Все это нечетко и неопределенно, я знаю, все спутано и пусто и ничего не значит, кроме отчаяния. Но так надо. Пусть будут слезы и слюни, и брызги семени, и бутылочно-зеленая мокрота — мой след слизняка.
А Барбаросса по-прежнему жив-здоров в своем коробе. Я даже удивился, как ему удалось пережить эти зимние месяцы, ночуя в подъезде точильщика? Должно быть, проспиртовался насквозь, как гомункул в банке с алкоголем. Сколько выносливости в самых хрупких существах, словно мне в укор! И что точильщик его не выставил, тоже удивительно. Разве не отпугивает клиентуру, что у тебя, прямо на пороге, проживает такой субъект, пусть у него и хватает догадливости исчезать в рабочие часы? Вообще бродяги, я замечаю, наглеют день ото дня, они просто, можно сказать, завладели городом, выбираются с задворков и, как хозяева, обживают площади и проспекты.

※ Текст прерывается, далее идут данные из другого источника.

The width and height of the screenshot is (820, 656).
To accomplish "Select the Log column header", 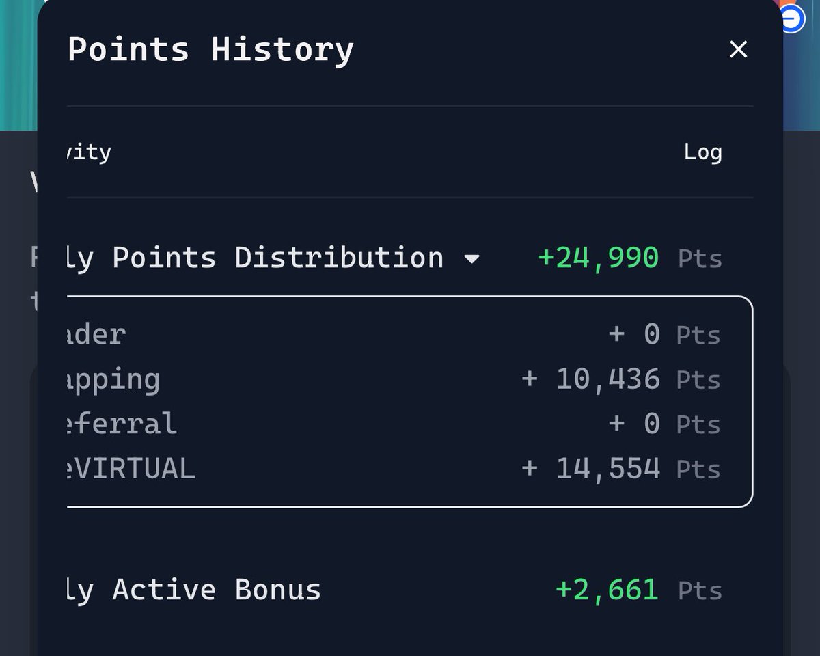I will (702, 152).
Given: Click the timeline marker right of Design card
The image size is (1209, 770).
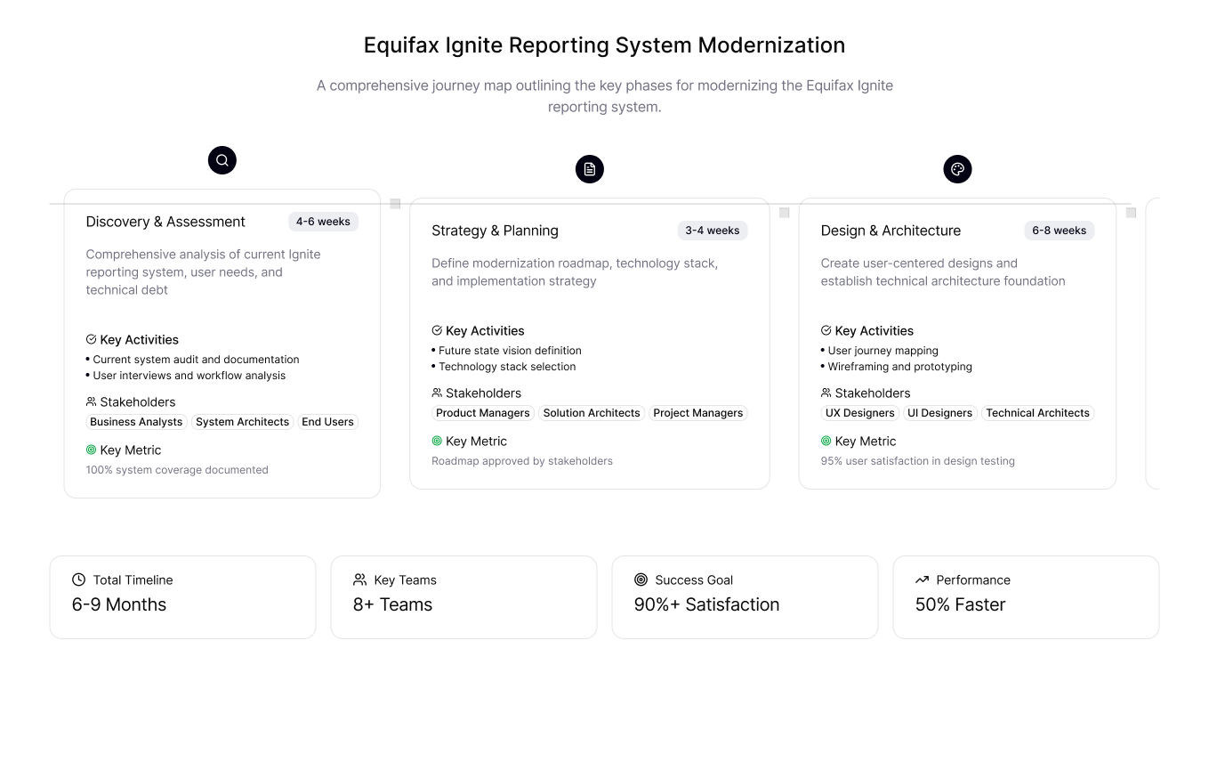Looking at the screenshot, I should [1131, 213].
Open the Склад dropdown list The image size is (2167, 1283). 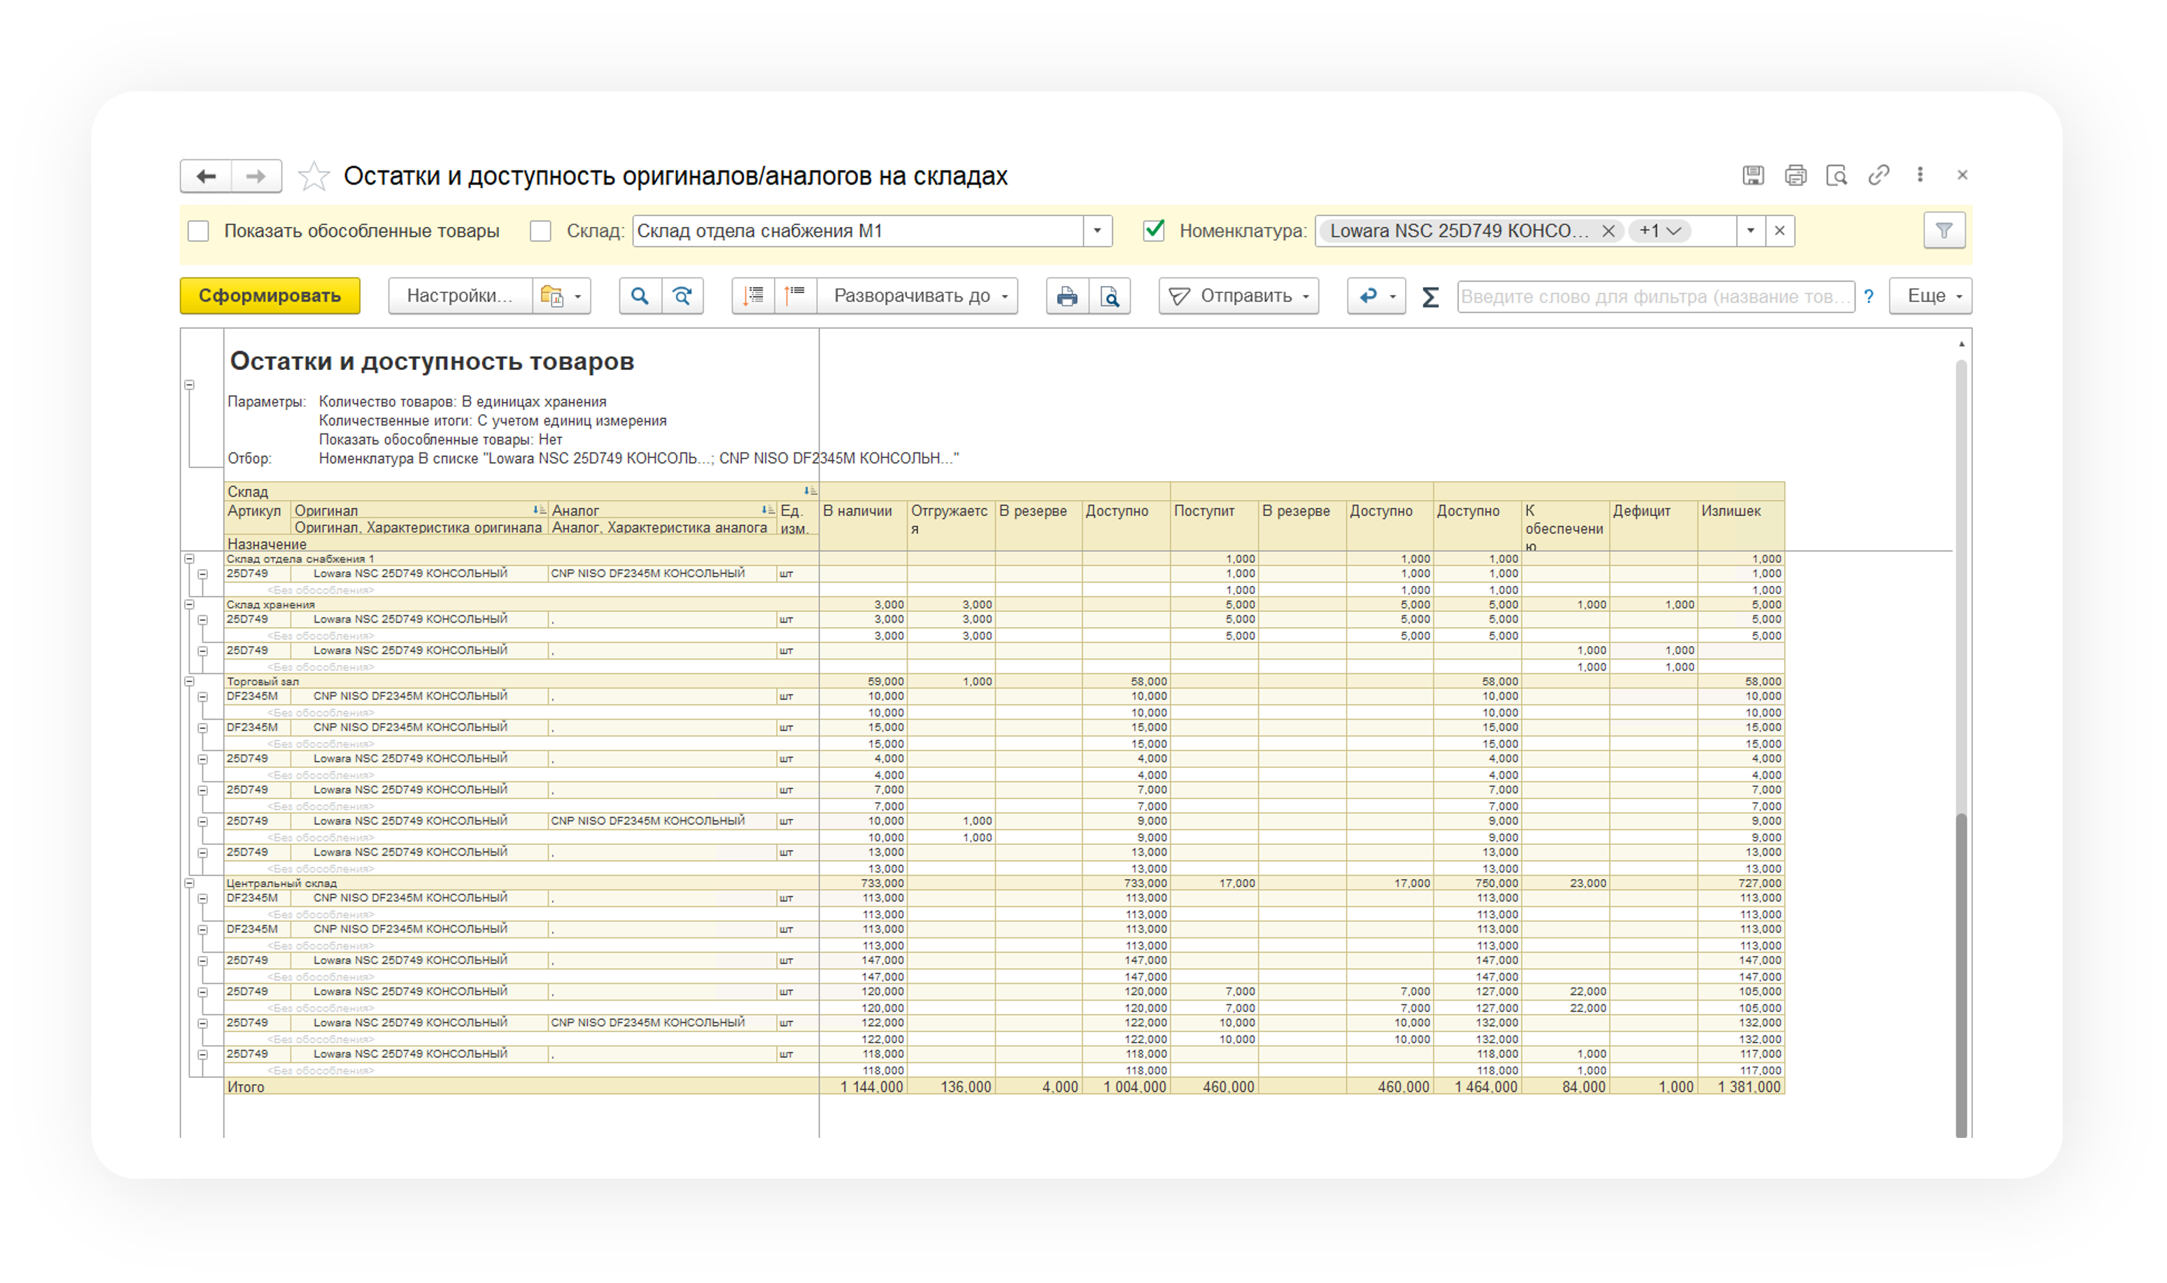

На закате дня собираются толпой вокруг костра (что уж они там жгут) на пустыре против автобусной остановки, выпивают, дерутся и осыпают ругательствами прохожих. Даже когда они подходят поодиночке, и то довольно страшно. Один остановил меня как-то вечером, здоровенный такой детина, полный рот кривых зубов, встал поперек дороги, протянул руку, и ни слова, только смотрит выпученным глазом и не дает пройти. А вокруг ни души. Я уж думал, сейчас размахнется и ударит. Дыхание как из топки, физиономия лоснящаяся и смуглая, точно обугленная. Жуткое дело, можете мне поверить. Почему, интересно, так трудно заставить себя взглянуть нищему в глаза? Боишься увидеть там собственное отражение? Да нет, это скорее нечто вроде стыда, и не только за него, но и вообще за всех нас, если это не слишком выспренно сказано. Я дал ему монетку, неудачно пошутив, что, мол, смотри не растрать эти деньги на еду, и заторопился прочь, сконфуженный и чем-то пристыженный. Мне бы ласково заключить его в объятия, глубоко вдохнуть его смрад и воскликнуть: «Друг мой, брат мой по страданию!» — как рекомендует мудрый мизантроп из Дрездена.
Барбаросса сменил трехцветный вязаный колпак, так нравившийся А., на гораздо менее живописную шапку-ушанку из искусственной кожи и, к тому же, обзавелся щегольской парой брюк в полоску, какие носят рассыльные в отелях и послы, когда вручают верительные грамоты. Интересно, между прочим, как они к нему попали? Да, кстати, насчет бороды: в чем дело, не знаю, но она у него, похоже, совсем не росла; а может, и росла, просто я не замечал, так как встречался с ним каждый день. Но зато я заметил, что он изо дня в день прибавлял в обхвате. На каких это хлебах он отрастил такое брюхо? Я ни разу не видел, чтобы он ел, а дрянное виски, или дешевый херес, или чем он там напивался — всегда скромно драпируя бутылку в оберточную бумагу — уж конечно, не были достаточно питательны, чтобы превратить его в толстопузого Фальстафа. Может быть, приходило мне в голову, это у него от голода, как у бедных африканских детишек, чьи фотографии нам сейчас так часто показывают? У них у всех раздутые животики, потому что они голодают. Барбаросса каждый день ходил со своей ношей по одному и тому же маршруту, завершая его в исходной точке: по Гэбриель-стрит, на ту сторону Суон-эллей, поворот на Дог-лейн, потом на Фоун-стрит, оттуда под арку на набережную, поворот на Блэк-стрит, на Хоуп-эллей, мимо «Лодочника» и снова на Гэбриель-стрит; к этому времени день уже мерк, магазины понемногу закрывались, зажигались огни в незашторенных окнах верхних этажей, но только не в нашем, любовь моя, в нашем — никогда.